Respecto a las discusiones y comentarios contemporáneos acerca de estos debates técnicos en el ámbito filosófico, permítaseme aventurar la impresión de que la fecunda tradición académica alemana de postguerra, de Dieter Henrich en adelante, tiende a mirar hacia atrás para reivindicar a Schelling, e incluso introduce un cuarto integrante en lo que ya no puede seguir considerándose un triunvirato con la figura del poeta Friedrich Hölderlin, cuya obra temprana se supone que afirma la unidad del sujeto y el objeto con antelación, convirtiendo así en innecesaria la laboriosa ascensión de Hegel hasta lo especulativo[5].

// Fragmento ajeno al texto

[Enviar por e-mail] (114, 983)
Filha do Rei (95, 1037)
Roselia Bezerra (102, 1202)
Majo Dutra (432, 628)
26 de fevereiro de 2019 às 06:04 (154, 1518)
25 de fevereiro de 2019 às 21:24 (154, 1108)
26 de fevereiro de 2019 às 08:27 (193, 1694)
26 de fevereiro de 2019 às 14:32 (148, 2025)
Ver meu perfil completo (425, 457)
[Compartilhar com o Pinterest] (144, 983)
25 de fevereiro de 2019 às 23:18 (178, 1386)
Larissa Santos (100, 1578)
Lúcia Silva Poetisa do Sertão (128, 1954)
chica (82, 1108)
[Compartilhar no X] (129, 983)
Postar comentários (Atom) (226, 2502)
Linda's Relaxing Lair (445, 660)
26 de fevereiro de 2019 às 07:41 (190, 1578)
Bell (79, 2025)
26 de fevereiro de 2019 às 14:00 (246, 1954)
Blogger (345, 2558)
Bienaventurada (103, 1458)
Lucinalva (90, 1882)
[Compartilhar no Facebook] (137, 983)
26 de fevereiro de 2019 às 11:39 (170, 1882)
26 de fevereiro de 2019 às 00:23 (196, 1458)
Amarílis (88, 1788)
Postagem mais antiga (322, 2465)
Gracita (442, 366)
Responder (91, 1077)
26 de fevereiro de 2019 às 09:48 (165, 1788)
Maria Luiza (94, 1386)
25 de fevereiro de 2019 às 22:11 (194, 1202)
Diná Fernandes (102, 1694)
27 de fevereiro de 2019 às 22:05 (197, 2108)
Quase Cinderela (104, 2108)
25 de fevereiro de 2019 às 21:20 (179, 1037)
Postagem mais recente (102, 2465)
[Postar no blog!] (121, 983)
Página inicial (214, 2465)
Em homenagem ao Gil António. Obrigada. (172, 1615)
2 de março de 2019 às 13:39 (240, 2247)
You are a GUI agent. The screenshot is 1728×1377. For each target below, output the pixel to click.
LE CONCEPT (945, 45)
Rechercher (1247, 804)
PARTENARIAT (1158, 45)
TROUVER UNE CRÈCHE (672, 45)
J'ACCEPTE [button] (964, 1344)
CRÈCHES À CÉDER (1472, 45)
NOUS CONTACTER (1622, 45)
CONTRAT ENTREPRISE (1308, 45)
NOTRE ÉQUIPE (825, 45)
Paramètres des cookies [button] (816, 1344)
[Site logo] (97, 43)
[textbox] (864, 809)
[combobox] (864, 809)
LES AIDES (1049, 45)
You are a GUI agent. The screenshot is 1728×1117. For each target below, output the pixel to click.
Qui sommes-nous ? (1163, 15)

Mientras tanto, un grupo cada vez más grande de filósofos norteamericanos, centrados en la obra de Robert Pippin, y que bautizan este conjunto de problemas y soluciones técnicas como «poskantianos», tienden a reivindicar la dignidad de la vieja etiqueta del «idealismo», que había sufrido cierto descrédito durante la postguerra. Se trata de una propuesta que tiene cierta plausibilidad en medio de la actual recuperación de Bergson, a pesar de que sus argumentos acerca de la conciencia y los límites que establece la conciencia para la filosofía tienen bastante poco en común con las teorías deleuzianas y de lo virtual[6].
Pippin nos ha enseñado a releer los argumentos de Hegel con el respeto que se le debe a un filosofar riguroso, a pesar de que esto lo logre rebajando las pretensiones dialécticas de Hegel, que seguro que es lo que siempre ha interesado a los discípulos de este, de los que no habrá muchos que se contenten con la falta de pretensiones del pragmatismo rortyano de este nuevo avatar.
Pero esta operación de rescate, que convierte a Hegel en respetable y le permite reingresar en la fraternidad de los filósofos profesionales, tiene una consecuencia que la dialéctica más elemental debería haber predicho –y que es fruto de la reafirmación del rigor de los capítulos filosóficos–, a saber, la devaluación de los capítulos no filosóficos (o «sociológicos») a la flacidez impresionista de una «crítica cultural» de carácter general. Los norteamericanos han intentado evitar este desafortunado desarrollo otorgando a Hegel una relevancia contemporánea como filósofo de la modernidad, y, desde el momento en que el epíteto dirige nuestra atención a los problemas culturales más inmediatos de la sociedad napoleónica y posrevolucionaria, el esfuerzo resulta meritorio. Pero no puede detener la caída durante mucho tiempo; y cuando la modernidad empieza a estar vinculada con todas las características nietzscheanas y existenciales que nos resultan tan familiares –muerte de dios, fin de los valores, alienación–, la originalidad de Hegel como pensador se evapora (junto con su relevancia para la época posmoderna, en la cual ya no se discute ninguno de estos problemas).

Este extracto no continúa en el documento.